3.   Inoculate 50 ml of LB medium containing the appropriate antibiotic with 0.5 ml of the overnight culture prepared in step 2(use the 500 ml triangular flask as the container would be better).
4.   Incubate with shaking at 150 rpm at 37℃ until the OD 600 reaches 0.5-0.8. (0.6 recommended; about 2.5h).
5.   (Optional)Pipet 1ml of  the cultures into clean microcentrifuge tubes and  place the tubes on ice until  needed  for gel analysis or storage at  -20℃. These will serve as the non-induced control samples.     
6.   Add IPTG to a final concentration of 1 mM.  Optimal time for induction of the target protein may vary from 2-16 hours, depending on the protein.
7.   Incubate with shaking at 120 rpm at 37℃ for 2-4 hours.
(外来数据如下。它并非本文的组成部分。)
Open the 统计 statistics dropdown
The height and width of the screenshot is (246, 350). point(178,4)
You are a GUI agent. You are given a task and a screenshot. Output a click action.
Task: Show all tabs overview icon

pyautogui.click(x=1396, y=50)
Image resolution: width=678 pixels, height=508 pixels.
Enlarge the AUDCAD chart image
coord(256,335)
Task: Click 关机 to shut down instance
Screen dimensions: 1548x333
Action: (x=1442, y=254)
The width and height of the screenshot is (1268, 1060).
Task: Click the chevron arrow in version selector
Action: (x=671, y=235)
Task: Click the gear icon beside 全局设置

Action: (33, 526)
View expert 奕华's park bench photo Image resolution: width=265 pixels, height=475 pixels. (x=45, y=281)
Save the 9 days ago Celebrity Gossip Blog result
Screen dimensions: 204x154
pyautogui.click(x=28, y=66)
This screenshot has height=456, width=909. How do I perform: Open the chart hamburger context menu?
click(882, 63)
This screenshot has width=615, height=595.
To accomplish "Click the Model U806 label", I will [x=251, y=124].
To determine the optimal time for induction of the target protein, it is recommended that a time course experiment be performed varying the induction from 2-16 hours.
8.   Place the culture on ice for 10 minutes. Harvest cells by centrifugation at 5,000 x g for 10
minutes at 4℃.
9.   Remove the supernatant and store the cell pellet at -20℃ (storage at lower temperatures is also acceptable). 

IPTG
Prepare a 1 M solution of IPTG (Isopropyl-β-D-thiogalactoside; Isopropyl-β-D-thiogalactopyranoside) bydissolving 2.38 g of IPTG in dd water and adjust the final volume to 10 ml. Filter sterilize before use.